[Dataset entries]

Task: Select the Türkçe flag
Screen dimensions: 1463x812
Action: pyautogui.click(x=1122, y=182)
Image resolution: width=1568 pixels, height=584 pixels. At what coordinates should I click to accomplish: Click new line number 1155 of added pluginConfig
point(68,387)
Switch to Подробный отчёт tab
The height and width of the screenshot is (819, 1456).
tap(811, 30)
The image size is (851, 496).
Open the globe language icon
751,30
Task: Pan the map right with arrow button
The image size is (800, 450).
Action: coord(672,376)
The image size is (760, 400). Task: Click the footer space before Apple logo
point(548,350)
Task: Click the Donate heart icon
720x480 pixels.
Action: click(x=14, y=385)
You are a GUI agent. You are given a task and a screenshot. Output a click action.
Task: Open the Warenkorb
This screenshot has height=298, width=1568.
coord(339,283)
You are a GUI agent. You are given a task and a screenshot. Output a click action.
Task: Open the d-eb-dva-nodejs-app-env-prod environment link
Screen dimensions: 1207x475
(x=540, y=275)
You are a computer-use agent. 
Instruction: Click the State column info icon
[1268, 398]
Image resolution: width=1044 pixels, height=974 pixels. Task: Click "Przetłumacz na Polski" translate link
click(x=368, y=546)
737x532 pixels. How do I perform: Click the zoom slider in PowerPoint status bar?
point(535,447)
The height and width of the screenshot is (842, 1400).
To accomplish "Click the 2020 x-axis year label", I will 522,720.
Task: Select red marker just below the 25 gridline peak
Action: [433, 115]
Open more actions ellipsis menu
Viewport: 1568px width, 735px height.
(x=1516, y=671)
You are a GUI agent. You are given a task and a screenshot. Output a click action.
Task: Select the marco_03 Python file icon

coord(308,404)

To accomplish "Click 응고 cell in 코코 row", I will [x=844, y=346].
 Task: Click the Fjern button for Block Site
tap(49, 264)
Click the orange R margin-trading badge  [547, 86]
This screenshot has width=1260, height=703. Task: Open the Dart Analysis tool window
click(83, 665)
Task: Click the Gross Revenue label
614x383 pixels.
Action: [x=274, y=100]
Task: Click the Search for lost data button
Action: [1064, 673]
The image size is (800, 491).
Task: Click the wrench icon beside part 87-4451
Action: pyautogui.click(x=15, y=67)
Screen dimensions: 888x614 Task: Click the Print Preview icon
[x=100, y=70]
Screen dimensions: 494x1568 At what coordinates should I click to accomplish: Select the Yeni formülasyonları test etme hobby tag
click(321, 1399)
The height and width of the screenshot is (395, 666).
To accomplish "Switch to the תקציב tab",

**About this exercise**
Exact copies of every record are required, so retype them in full.

**Task result**
Task: Select the Türkçe flag
Screen dimensions: 1463x812
Action: pyautogui.click(x=1122, y=182)
Image resolution: width=1568 pixels, height=584 pixels. At what coordinates should I click to accomplish: Click new line number 1155 of added pluginConfig
point(68,387)
Switch to Подробный отчёт tab
The height and width of the screenshot is (819, 1456).
tap(811, 30)
The image size is (851, 496).
Open the globe language icon
751,30
Task: Pan the map right with arrow button
The image size is (800, 450).
Action: coord(672,376)
The image size is (760, 400). Task: Click the footer space before Apple logo
point(548,350)
Task: Click the Donate heart icon
720x480 pixels.
Action: click(x=14, y=385)
You are a GUI agent. You are given a task and a screenshot. Output a click action.
Task: Open the Warenkorb
This screenshot has height=298, width=1568.
coord(339,283)
You are a GUI agent. You are given a task and a screenshot. Output a click action.
Task: Open the d-eb-dva-nodejs-app-env-prod environment link
Screen dimensions: 1207x475
(x=540, y=275)
You are a computer-use agent. 
Instruction: Click the State column info icon
[1268, 398]
Image resolution: width=1044 pixels, height=974 pixels. Task: Click "Przetłumacz na Polski" translate link
click(x=368, y=546)
737x532 pixels. How do I perform: Click the zoom slider in PowerPoint status bar?
point(535,447)
The height and width of the screenshot is (842, 1400).
To accomplish "Click the 2020 x-axis year label", I will 522,720.
Task: Select red marker just below the 25 gridline peak
Action: [433, 115]
Open more actions ellipsis menu
Viewport: 1568px width, 735px height.
(x=1516, y=671)
You are a GUI agent. You are given a task and a screenshot. Output a click action.
Task: Select the marco_03 Python file icon

coord(308,404)

To accomplish "Click 응고 cell in 코코 row", I will [x=844, y=346].
 Task: Click the Fjern button for Block Site
tap(49, 264)
Click the orange R margin-trading badge  [547, 86]
This screenshot has width=1260, height=703. Task: Open the Dart Analysis tool window
click(83, 665)
Task: Click the Gross Revenue label
614x383 pixels.
Action: [x=274, y=100]
Task: Click the Search for lost data button
Action: [1064, 673]
The image size is (800, 491).
Task: Click the wrench icon beside part 87-4451
Action: pyautogui.click(x=15, y=67)
Screen dimensions: 888x614 Task: Click the Print Preview icon
[x=100, y=70]
Screen dimensions: 494x1568 At what coordinates should I click to accomplish: Select the Yeni formülasyonları test etme hobby tag
click(321, 1399)
The height and width of the screenshot is (395, 666).
To accomplish "Switch to the תקציב tab",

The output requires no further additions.